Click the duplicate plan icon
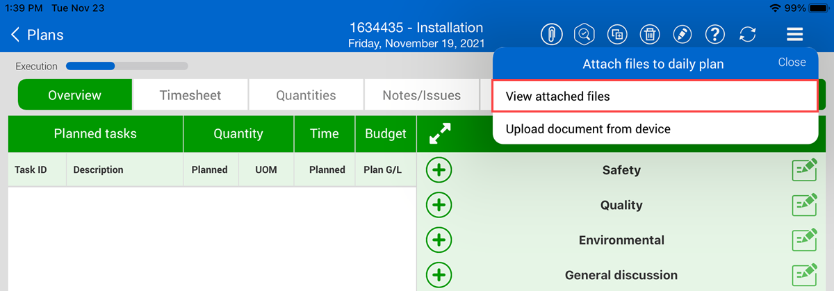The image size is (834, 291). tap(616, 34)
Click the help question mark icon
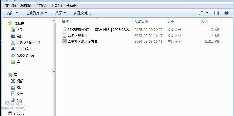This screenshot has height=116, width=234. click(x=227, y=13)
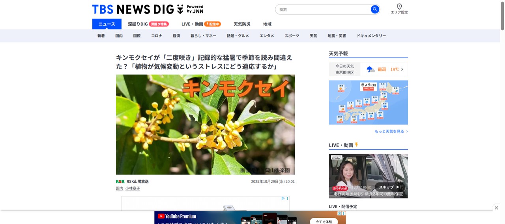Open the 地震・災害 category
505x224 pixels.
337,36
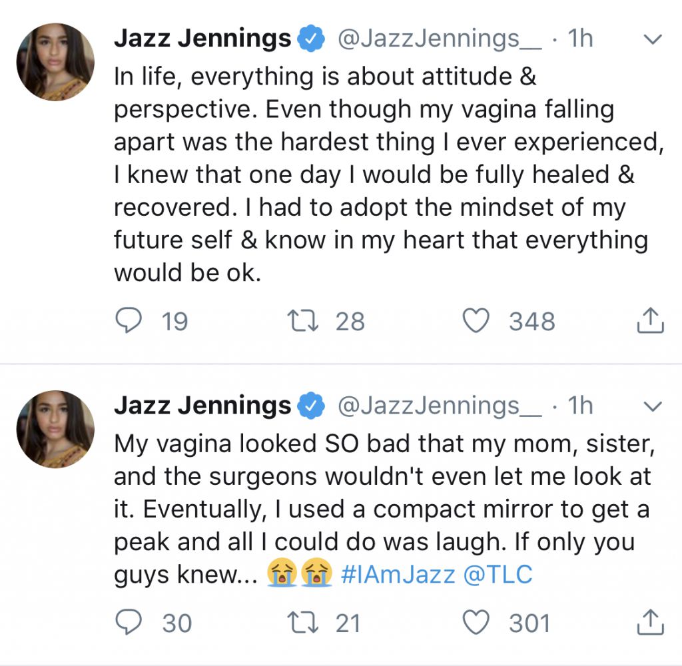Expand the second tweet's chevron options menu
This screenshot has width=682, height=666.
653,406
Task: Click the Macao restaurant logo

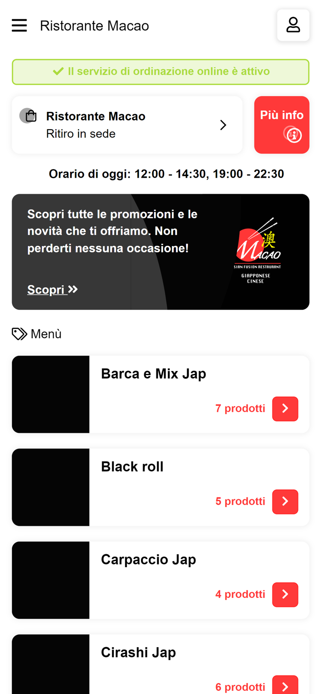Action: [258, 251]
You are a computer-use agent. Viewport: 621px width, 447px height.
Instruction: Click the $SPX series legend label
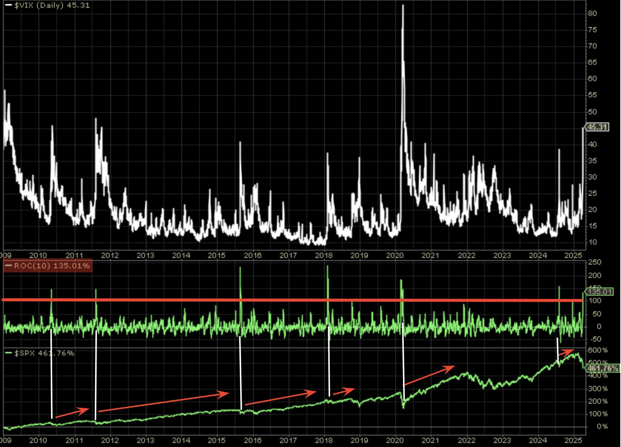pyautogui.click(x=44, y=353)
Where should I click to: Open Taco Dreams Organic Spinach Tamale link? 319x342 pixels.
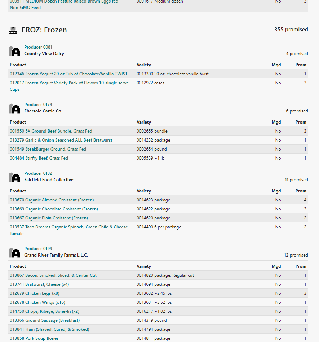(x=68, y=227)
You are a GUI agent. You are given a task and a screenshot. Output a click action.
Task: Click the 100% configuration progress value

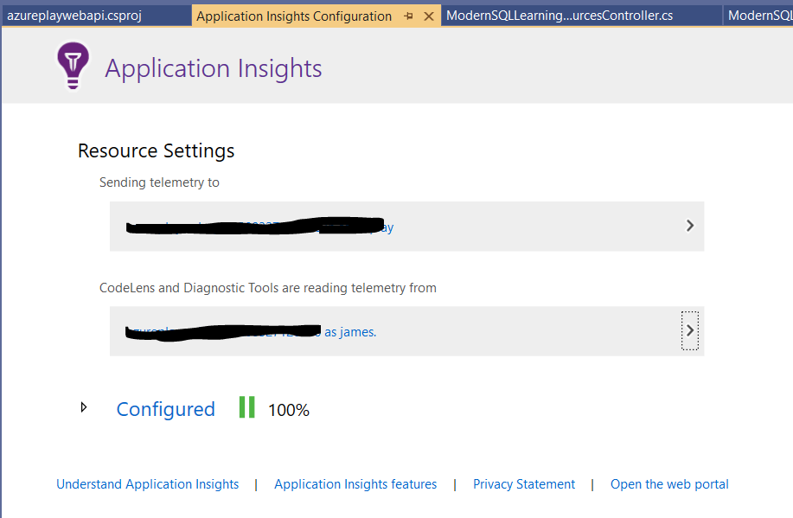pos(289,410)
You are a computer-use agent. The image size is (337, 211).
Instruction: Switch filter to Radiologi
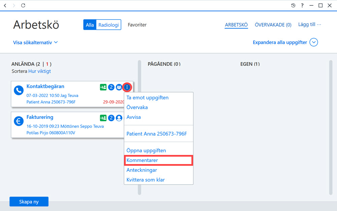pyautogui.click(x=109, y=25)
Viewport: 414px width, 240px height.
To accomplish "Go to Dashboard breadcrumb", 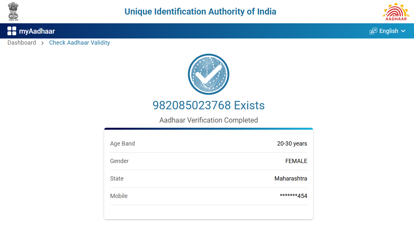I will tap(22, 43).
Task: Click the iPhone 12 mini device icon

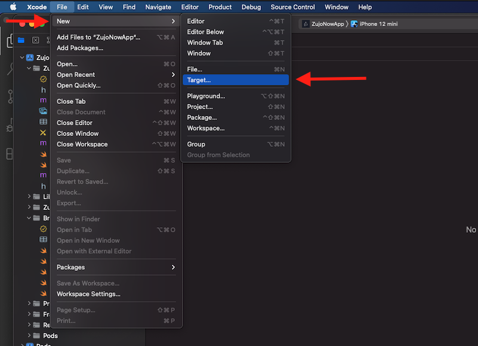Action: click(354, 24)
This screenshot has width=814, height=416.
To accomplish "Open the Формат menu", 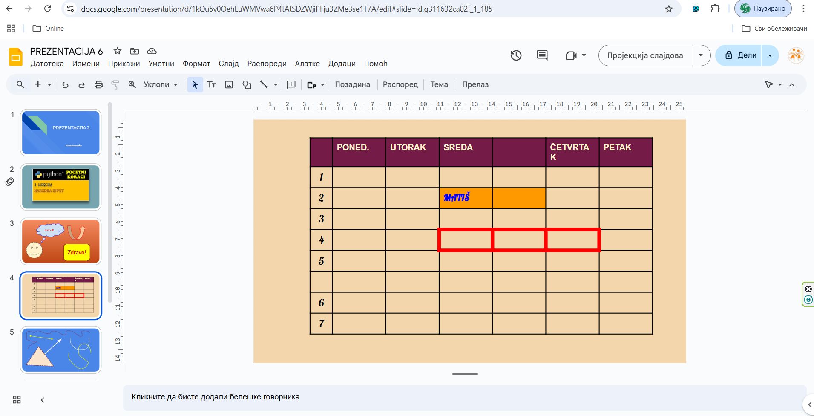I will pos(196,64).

..........

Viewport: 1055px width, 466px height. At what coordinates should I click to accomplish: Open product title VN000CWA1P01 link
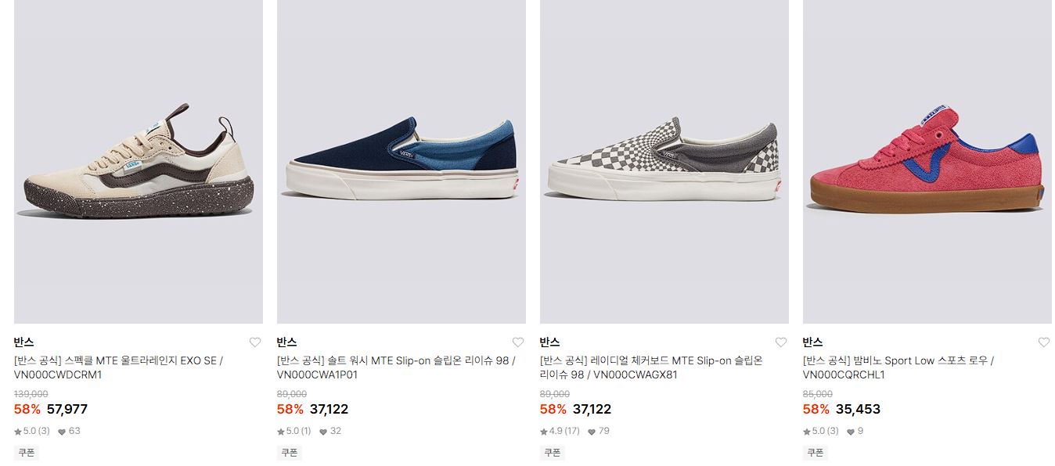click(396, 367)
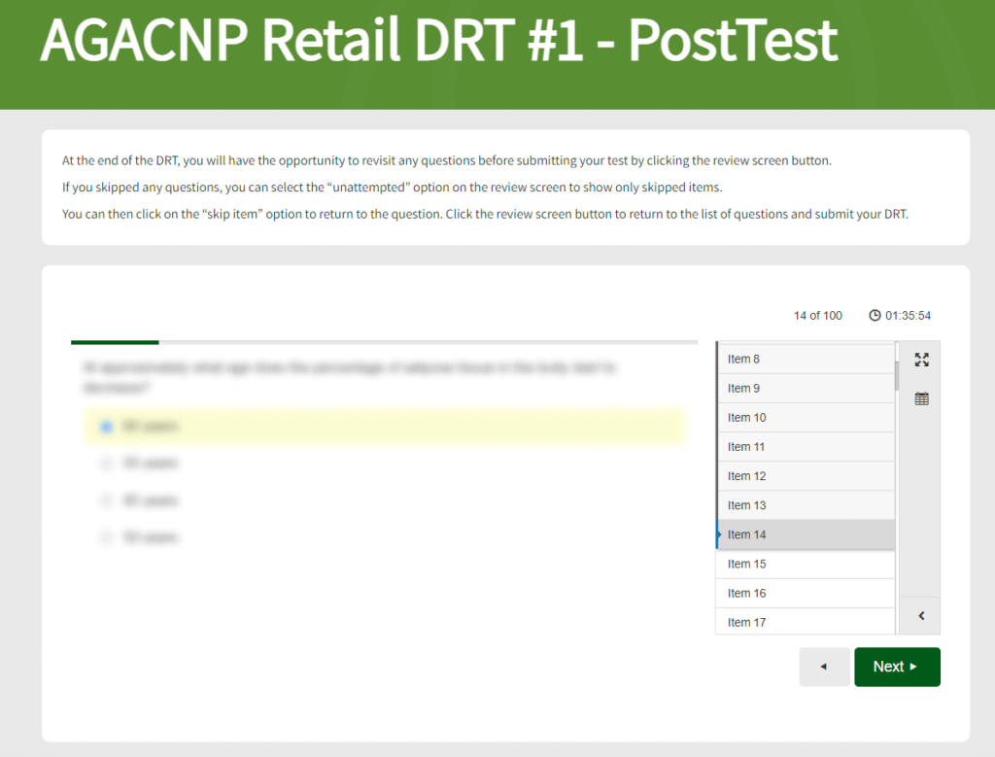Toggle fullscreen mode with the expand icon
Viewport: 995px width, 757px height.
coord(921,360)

..........

- [WHAT THE TASK REQUIRES]: Among the records above, locate the line containing "Instruction: Click the" and the line containing "You are a computer-use agent. The", then transcribe exactly the lines starting at the first and ending at the second, with no pictures.

- [TASK OUTPUT]:
Instruction: Click the $SPX series legend label
pyautogui.click(x=44, y=353)
Where should I click to: Open Taco Dreams Organic Spinach Tamale link? 319x342 pixels.
(x=68, y=227)
You are a GUI agent. You are given a task and a screenshot. Output a click action.
Task: Click the 100% configuration progress value

pos(289,410)
You are a computer-use agent. The image size is (337, 211).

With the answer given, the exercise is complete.